It can be discussed whether or not it was the right decision to cut off the meeting because of statements that was (totally) disagreed with or even offensive. Maybe it is exactly statements like these that could create the ground for a very interesting –not to say important and necessary- debate, discussing different points of views with the aim to investigate the opinions and the reasoning for these opinions. In particular it shows that the discussion about Muslim-Christian relations in Egypt is much more complex than is sometimes portrayed in the Western world.            

 

In relation to the article above the attention could be drawn to an earlier interview with Prof. Kamāl Farīd Ishāq by previous intern at Center of Arab-West Understanding (CAWU), Maria Rezzonico. She used the interview below for her report on church response to poverty, http://www.arabwestreport.info/year-2007/week-35/2-report-church-response-poverty-egypt.

 

Wednesday, August 29, 2007

Interview: Report on the meeting with Dr. Kamāl Farīd Ishāq

 

Kamāl Farīd Ishāq is a doctor specialized in dermatology, venereology, and sterility. In addition, he is professor of the Coptic language at the Institute of Coptic Studies in Cairo. He welcomed me in his house in Heliopolis on Wednesday, August 29, 2007. The meeting was extremely friendly.

 

When I asked him what he thinks about the heated debate on the number of Christians in Egypt, he responded:

 

“Some Christians claim that we are 15 million, the government claims that we are three million, and I think that we are about 10%, so maybe from 7 to 8 million. But there are no statistics. The census does not openly declare the results, or they may announce false results, in order to say that if there are not that many Copts they do not have the same right to have the same percentage in official posts and in the government.”

 

When invited to comment on the percentage of less than 6%, that is the last published census result of Christians in Egypt, he said:

 

“I do not think this is right. I’ll tell you why: I know villages in Upper Egypt where the majority are Christians. There are also some governorates in which there is a high percentage of Christians. In Cairo, here in Heliopolis, and in Shubra and in Imbaba there is a high percentage of Christians. There is also a high percentage of Christians in Alexandria. Let me tell you something: When you read a newspaper like al-Ahrām and you read the names in the obituaries, you will find that more than 50% are Christians, but Christians prefer to use al-Ahrām to place advertisements for those who have passed away. So there are many things that show that the percentage is not low as the government claims. I also remember that some important personality said that Christians are roughly 10% of the population in his speech. It was maybe two months ago.” Dr. Ishāq however, was unable to remember either the name of the personality or the source.

= = = = =

### PROBLEMS AND TASKS
a) In the text on Muslim-Christian relations in Egypt, reproduce the passage starting with "In relation to" and going on through "was extremely friendly.", changing "dermatology" to "cardiology".
b) According to the text on Muslim-Christian relations in Egypt, what does Kamāl Farīd Ishāq teach at the Institute of Coptic Studies in Cairo?
c) State whether each statement agrees with the text on Muslim-Christian relations in Egypt, answering yes or no and quoting the words that decide it:
(i) The meeting with Ishāq took place in his house in Heliopolis.
(ii) Ishāq estimates the number of Christians in Egypt at about 15 million.
(iii) Ishāq could recall the name of the personality who said Christians are roughly 10% of the population.

= = = = =

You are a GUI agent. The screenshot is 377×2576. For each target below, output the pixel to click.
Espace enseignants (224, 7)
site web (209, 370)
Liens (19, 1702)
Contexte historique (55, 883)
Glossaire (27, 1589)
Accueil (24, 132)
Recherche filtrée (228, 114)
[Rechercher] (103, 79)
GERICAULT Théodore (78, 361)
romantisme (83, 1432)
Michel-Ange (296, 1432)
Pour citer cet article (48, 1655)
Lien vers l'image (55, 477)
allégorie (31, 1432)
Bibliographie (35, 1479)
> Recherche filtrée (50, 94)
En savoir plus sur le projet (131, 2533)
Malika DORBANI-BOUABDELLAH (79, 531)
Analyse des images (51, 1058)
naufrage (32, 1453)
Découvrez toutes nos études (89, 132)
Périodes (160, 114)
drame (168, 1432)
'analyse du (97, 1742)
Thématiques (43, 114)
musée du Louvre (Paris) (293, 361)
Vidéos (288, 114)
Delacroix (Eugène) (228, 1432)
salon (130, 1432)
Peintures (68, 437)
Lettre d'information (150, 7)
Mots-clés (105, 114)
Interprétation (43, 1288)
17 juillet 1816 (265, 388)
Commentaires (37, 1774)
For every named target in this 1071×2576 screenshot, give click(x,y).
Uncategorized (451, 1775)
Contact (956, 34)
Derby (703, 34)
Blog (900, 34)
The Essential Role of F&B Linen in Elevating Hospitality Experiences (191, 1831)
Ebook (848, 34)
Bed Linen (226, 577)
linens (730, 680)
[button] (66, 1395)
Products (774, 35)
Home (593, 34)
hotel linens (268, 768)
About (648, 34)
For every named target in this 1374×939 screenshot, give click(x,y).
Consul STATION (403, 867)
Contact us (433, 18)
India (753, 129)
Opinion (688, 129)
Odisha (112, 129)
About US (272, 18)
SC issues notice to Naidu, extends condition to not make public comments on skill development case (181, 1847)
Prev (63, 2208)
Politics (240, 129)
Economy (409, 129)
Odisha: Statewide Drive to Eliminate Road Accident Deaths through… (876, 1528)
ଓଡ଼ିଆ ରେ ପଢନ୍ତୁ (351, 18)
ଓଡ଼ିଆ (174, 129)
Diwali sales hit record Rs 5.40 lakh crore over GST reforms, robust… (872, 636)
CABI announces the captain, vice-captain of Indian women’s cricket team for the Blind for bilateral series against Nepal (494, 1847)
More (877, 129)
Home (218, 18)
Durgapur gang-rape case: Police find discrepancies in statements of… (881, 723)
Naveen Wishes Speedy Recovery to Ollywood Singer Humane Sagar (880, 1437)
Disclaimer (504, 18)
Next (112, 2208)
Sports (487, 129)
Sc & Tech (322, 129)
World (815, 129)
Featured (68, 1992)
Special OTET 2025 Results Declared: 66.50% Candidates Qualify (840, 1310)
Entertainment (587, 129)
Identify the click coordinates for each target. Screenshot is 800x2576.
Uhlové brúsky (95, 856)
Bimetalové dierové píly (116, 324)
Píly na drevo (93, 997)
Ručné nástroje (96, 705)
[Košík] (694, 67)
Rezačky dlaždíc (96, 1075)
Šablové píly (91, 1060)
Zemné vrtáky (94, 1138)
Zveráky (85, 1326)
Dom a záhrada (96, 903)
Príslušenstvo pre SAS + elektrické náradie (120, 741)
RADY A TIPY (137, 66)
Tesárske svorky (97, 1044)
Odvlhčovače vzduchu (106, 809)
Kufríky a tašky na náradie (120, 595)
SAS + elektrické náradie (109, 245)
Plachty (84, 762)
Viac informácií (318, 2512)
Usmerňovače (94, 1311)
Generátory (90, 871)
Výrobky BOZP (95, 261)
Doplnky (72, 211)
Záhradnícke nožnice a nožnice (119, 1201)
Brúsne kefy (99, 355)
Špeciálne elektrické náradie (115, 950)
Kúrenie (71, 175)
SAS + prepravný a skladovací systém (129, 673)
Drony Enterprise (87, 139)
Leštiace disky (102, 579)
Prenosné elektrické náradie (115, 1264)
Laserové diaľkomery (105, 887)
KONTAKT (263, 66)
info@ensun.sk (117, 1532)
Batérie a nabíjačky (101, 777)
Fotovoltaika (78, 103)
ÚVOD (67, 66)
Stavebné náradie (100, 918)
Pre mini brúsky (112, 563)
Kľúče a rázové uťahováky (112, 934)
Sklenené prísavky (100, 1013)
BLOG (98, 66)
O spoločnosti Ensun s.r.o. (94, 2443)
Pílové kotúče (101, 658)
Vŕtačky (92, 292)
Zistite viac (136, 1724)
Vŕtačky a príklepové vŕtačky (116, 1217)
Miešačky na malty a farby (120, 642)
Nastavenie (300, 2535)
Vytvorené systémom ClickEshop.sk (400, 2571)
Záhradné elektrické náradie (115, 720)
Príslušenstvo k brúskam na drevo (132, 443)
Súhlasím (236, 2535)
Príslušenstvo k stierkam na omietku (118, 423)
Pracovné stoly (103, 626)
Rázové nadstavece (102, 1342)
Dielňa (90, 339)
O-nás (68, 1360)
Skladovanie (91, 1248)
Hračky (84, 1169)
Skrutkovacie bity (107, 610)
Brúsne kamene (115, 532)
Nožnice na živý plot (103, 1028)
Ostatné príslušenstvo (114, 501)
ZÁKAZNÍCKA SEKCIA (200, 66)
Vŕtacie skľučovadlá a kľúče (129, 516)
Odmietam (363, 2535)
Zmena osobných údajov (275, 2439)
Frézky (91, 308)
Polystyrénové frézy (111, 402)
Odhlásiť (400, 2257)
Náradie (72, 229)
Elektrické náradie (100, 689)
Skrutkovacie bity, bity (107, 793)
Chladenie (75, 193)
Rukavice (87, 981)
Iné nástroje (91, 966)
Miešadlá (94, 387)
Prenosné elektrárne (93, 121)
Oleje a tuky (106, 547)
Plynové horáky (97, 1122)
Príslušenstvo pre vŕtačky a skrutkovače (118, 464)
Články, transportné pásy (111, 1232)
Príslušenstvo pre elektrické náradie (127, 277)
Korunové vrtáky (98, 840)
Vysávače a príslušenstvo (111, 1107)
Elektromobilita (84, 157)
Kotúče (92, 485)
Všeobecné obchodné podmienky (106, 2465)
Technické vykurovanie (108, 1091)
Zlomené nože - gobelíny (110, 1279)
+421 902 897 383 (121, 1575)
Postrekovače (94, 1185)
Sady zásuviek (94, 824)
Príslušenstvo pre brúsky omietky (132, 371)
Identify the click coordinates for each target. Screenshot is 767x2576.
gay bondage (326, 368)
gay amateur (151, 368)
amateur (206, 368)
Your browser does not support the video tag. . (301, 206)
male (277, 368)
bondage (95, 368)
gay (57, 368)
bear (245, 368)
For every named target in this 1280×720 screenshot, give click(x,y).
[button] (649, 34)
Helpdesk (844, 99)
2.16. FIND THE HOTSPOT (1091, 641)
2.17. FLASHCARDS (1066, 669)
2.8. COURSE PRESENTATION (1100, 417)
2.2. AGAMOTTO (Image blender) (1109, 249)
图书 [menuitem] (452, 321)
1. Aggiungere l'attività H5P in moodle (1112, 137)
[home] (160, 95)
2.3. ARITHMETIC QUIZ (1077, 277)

= = = = =

### FINAL ANSWERS
a)
In relation to the article above the attention could be drawn to an earlier interview with Prof. Kamāl Farīd Ishāq by previous intern at Center of Arab-West Understanding (CAWU), Maria Rezzonico. She used the interview below for her report on church response to poverty, http://www.arabwestreport.info/year-2007/week-35/2-report-church-response-poverty-egypt.

 

Wednesday, August 29, 2007

Interview: Report on the meeting with Dr. Kamāl Farīd Ishāq

 

Kamāl Farīd Ishāq is a doctor specialized in cardiology, venereology, and sterility. In addition, he is professor of the Coptic language at the Institute of Coptic Studies in Cairo. He welcomed me in his house in Heliopolis on Wednesday, August 29, 2007. The meeting was extremely friendly.

b) He is professor of the Coptic language.

c)
(i) Yes: "He welcomed me in his house in Heliopolis on Wednesday, August 29, 2007."
(ii) No: "Some Christians claim that we are 15 million, the government claims that we are three million, and I think that we are about 10%, so maybe from 7 to 8 million."
(iii) No: "Dr. Ishāq however, was unable to remember either the name of the personality or the source."